Part 1: Use and extension of PyDegradome

Introduction

Part of my PhD work consisted in studing a putative RNA endonuclease from Arabidopsis. To this end a library of mRNA degradation intermediates was prepared and sequenced (Degradome). Since tools for the analysis of such RNA species are mostly focused on the effect of miRNAs (/E.g./ Thody et al. 2018; Addo-Quaye, Miller, and Axtell 2009) a custom script developed for the analysis of targets of a viral endonuclease on human cells (PyDegradome Gaglia, Rycroft, and Glaunsinger 2015) was used. As described by the authors their approach focuses solely on the degradome samples without relying on other sequencing data such as conventional RNAseq however, in doing so, the analysis and interpretation of the results is somehow complicated. Additionally, the output of the script (consisting of a table of genomic coordinates with significant differences between two samples) requires further processing. An attempt to tackle these two tasks was done in my work and it is briefly described below.

PyDegradome: description

The script developed by Gaglia, Rycroft, and Glaunsinger 2015 focuses on the comparison of two samples, one having the factor thought to be involved in the production of the degradation fragments and another devoided of such factor. The former is regarded as test and the latter as control sample. Identification of regions (genomic coordinates) with a significant difference in the production of reads is done by considering the 5’ end of all the reads on a particular exon, combining them withing small windows (e.g. 4nt, user defined) and calculating a test:control ratio. The threshold of significance is calculated using the test:control ratio of reads along the exon multiplied by a user defined multiplication factor for the production of degradation fragments. Confidence levels for the identification of significant differences are also defined by the user and calculated following a bayesian approach with a prior distribution of the form:

\[f_{(x)}=\begin{cases} (a-1)\cdot b^{a-1} \cdot x^{-a} & \text{for } x>b \\ 0&\text{for } x\leq b \end{cases}\]

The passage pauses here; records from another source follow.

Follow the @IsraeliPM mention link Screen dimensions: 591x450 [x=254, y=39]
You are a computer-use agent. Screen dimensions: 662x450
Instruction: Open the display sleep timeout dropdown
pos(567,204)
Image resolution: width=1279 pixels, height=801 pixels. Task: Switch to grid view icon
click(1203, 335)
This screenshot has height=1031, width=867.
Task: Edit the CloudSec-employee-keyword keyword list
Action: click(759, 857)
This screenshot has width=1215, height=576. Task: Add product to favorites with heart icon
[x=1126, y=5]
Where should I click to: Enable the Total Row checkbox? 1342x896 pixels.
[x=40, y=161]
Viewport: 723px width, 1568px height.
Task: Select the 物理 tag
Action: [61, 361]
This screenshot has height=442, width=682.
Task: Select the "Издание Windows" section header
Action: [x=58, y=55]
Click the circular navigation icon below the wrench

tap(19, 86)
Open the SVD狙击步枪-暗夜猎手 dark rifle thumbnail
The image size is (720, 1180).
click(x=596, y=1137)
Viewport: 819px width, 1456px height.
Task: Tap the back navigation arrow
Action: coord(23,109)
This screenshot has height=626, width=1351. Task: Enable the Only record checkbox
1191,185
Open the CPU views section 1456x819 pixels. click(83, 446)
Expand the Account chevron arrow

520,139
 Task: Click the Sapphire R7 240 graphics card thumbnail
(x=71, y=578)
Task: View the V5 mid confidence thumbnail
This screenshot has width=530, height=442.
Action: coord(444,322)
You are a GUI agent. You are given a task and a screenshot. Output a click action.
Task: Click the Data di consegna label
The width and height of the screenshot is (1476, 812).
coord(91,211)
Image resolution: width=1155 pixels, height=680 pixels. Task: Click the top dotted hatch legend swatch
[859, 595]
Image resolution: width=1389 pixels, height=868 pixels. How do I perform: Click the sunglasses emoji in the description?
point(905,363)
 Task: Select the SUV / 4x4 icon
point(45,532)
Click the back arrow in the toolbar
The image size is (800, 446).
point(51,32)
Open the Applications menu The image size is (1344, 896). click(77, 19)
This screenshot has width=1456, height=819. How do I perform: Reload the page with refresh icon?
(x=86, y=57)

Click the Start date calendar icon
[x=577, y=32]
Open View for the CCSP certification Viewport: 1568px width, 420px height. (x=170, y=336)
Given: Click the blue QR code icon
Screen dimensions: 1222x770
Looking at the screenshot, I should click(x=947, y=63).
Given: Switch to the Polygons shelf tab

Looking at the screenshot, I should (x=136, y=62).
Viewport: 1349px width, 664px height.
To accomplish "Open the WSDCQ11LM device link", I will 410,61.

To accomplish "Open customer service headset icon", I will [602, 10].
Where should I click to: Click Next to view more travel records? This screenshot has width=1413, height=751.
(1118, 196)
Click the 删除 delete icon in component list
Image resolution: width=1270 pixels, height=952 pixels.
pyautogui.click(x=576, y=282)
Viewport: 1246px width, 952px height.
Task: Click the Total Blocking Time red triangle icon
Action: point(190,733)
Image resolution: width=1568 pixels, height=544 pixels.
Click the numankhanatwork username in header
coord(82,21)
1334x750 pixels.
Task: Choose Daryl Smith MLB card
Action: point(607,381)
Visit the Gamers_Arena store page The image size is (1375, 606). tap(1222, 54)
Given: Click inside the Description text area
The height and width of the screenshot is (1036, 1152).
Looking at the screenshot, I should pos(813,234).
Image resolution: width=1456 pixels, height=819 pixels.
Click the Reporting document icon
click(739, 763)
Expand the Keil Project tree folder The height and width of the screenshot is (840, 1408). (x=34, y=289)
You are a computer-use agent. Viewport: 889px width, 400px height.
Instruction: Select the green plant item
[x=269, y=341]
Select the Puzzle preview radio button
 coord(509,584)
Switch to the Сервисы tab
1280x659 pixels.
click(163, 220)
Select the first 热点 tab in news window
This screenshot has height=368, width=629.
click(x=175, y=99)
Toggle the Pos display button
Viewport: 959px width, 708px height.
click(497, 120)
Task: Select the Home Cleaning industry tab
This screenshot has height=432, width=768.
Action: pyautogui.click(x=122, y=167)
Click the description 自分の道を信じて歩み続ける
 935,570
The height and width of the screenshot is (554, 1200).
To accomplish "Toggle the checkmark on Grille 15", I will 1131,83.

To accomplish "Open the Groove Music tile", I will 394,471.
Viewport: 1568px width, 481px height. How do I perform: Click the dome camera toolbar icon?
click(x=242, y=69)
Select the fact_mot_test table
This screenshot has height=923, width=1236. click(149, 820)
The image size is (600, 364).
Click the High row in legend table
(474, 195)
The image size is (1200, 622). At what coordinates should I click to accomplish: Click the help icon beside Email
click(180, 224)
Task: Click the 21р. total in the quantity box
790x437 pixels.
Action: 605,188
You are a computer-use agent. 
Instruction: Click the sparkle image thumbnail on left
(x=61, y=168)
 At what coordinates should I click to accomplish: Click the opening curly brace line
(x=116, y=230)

where parameters a and b are estimated by the script “ensuring that the probability of observing a zero read count matches the data” (PyDegradome README file Gaglia, Rycroft, and Glaunsinger 2015). An estimation of the sites with zero reads is obtained by subtracting the total number with non-zero reads from a theoretical number of total sites. By default this is set to 0.01% of the human genome size and it doesn’t seem to affect the calculation unless the number of mapped reads is small and/or there is a large difference between samples (See Degradome analysis [Part 3])

Figure 1 illustrates how reads are processed, namely, how these are reduced to the 5’ end (step 2), then the calculation of the threshold at the exon level (step 3) and how the different peaks will be considered significant or not based on the selected confidence level (step 4). It should be noted that the indicated values for the confidence level where those used in the work of Gaglia, Rycroft, and Glaunsinger 2015; and are not necessary the ones that were used in my work.

Peak identification by pyDegradome

Figure 1: Illustration of how peaks are identified by the pyDegradome script

Regions were significant differences were found are reported as shown below. For each region (referred as a peak) 3 lines are reported; the first is a tab-separated entry where each value is indicated in the header (line starting with the ‘#’ character). This represents the main information about the peak and is the one that was used for further analysis. The next two are the reads found 10nt upstream and downstream of the highest point of the peak. In addition, three more files are generated as part of the output, one with the threshold values used, and two with the number of reads mapping to a particular location, one for each sample. As described in the README file, the additional files are intended for troubleshoot and thus were not considered in the downstream analysis.

PyDegradome output sample

#chr	strand	peak_start	peak_stop	max_peak_test	ratio	factor	max_count_test	max_count_ctl	tot_count_test	tot_count_ctl
5	+	10015540	10015543	10015540	4.79591836735	14.387755102	3	0	9	0
[1, 0, 0, 1, 0, 0, 0, 1, 0, 0, 0, 0, 0, 0, 0, 0, 0, 0, 0, 0, 1, 1, 0]
[2, 1, 1, 3, 0, 2, 0, 2, 0, 0, 3, 3, 3, 0, 0, 0, 0, 0, 0, 1, 0, 5, 0]
5	+	10136622	10136623	10136622	0.546218487395	1.63865546218	3	0	3	0
[0, 1, 0, 1, 0, 0, 0, 0, 0, 0, 0, 0, 0, 0, 0, 0, 0, 0, 0, 0, 0]
[0, 0, 0, 0, 1, 0, 0, 0, 0, 0, 3, 0, 0, 0, 0, 0, 0, 0, 0, 0, 0]

Code Snippet 1: Sample of PyDegradome output showing the information for 2 regions (peaks) with significant differences. For each one 3 lines are reported. The tab-separated line maps to the information provided in the header (line starting with '#'). The next 2 are the read counts found 10nt upstream and downstream of the highest point of the peak.

Post PyDegradome analysis

As seen from the example on the code snippet 1, PyDegradome’s output needs some form of post processing. First of all, the annotation of the genomic coordinates to the corresponding gene (if available). Then, following the original work, the identification of shared peaks between replicates (See Gaglia, Rycroft, and Glaunsinger 2015 Figure 1D). And finally, a comparison of the output produced under different script’s settings (i.e. different values of the multiplicative factor (MF) and the confidence interval (CI)) in order to identify those that would result in peaks with the highest confidence (See Gaglia, Rycroft, and Glaunsinger 2015 p. 5 and Figure S2B).

In the original work, the latter point was assessed by comparing the total number of identified peaks found in test and control samples; the higher the values of the multiplicative factor and confidence interval, the larger the difference in the number of peak between samples thus, the authors chose a quite stringent settings for the identification of peaks (MF=4 and CI=0.9999). However, with the data that I was working on the opposite was observed and, as the values of the two settings were increased, the number of identified peaks was greatly reduced to only 1 candidate (data not shown).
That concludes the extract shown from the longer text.